TRANSIT has several useful features to help inspect the quality of datasets as and export them to different formats.
As you add datasets to the control or experimental sections, TRANSIT automatically provides some metrics like density, average, read-counts and max read-count to give you an idea of how the quality of the dataset.
However, TRANSIT provides more in-depth statistics in the Quality Control window. To use this feature, add the annotation file for your organism (in .prot_table or GFF3 format). Next, add and highlight/select the desired read-count datasets in .wig format. Finally, click on View -> Quality Control. This will open up a new window containing a table of metrics for the datasets as well as figures corresponding to whatever dataset is currently highlighted.
The Quality Control window contains a table of the datasets and metrics, similar to the one in the main TRANSIT interface. This table has an extended set of metrics to provide a better picture of the quality of the datasets:
Column Header | Column Definition | Comments |
---|---|---|
File | Name of dataset file. | |
Density Mean Read |
Fraction of sites with insertions. Average read-count, including empty sites. |
|
NZMean Read | Average read-count, excluding empty sites. |
|
NZMedian Read | Median read-count, excluding empty sites. |
|
Max Read | Largest read-count in the dataset. |
|
Total Reads | Sum of total read-counts in the dataset. |
|
Skew Kurtosis |
Skew of read-counts in the dataset. Kurtosis of the read-counts in the dataset. |
|
The Quality Control window also contains several plots that are helpful to visualize the quality of the datasets. These plots are unique to the dataset selected in the Metrics Table (below the figures). They will update depending on which row in the Metrics Table is selected:
The first plot in the Quality Control window is a histogram of the non-zero read-counts in the selected dataset. While read-counts are not truly geometrically distributed, "well-behaved" datasets often look "Geometric-like", i.e. low counts are more frequent than very large counts. Datasets which where this is not the case may reflect a problem.

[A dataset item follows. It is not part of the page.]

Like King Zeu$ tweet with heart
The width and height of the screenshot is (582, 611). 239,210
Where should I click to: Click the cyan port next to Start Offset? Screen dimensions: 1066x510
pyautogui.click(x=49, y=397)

The second plot in the Quality Control window is a quantile-quantile plot ("QQ plot") of the non-zero read-counts in the selected dataset, versus a theoretical geometric distribution fit on these read-counts. While read-counts are not truly geometrically distributed, the geometric distribution (a special case of the Negative Binomial distribution), can serve as a quick comparison to see how well-behaved the datasets are.
As the read-counts are not truly geometric, some curvature in the QQplot is expected. However, if the plot curves strongly from the identity line (y=x) then the read-counts may be highly skewed. In this case, using the "betageom" normalization option when doing statistical analyses may be a good idea as it is helpful in correcting the skew.
The second plot in the Quality Control window is a plot of the read-counts in sorted order. This may be helpful in indentifying outliers that may exist in the dataset. Typically, some large counts are expected and some normalization methods, like TTR, are robust to such outliers. However, too many outliers, or one single outlier that is overhwelmingly different than the rest may indicate an issue like PCR amplification (especially in libraries constructed older protocols).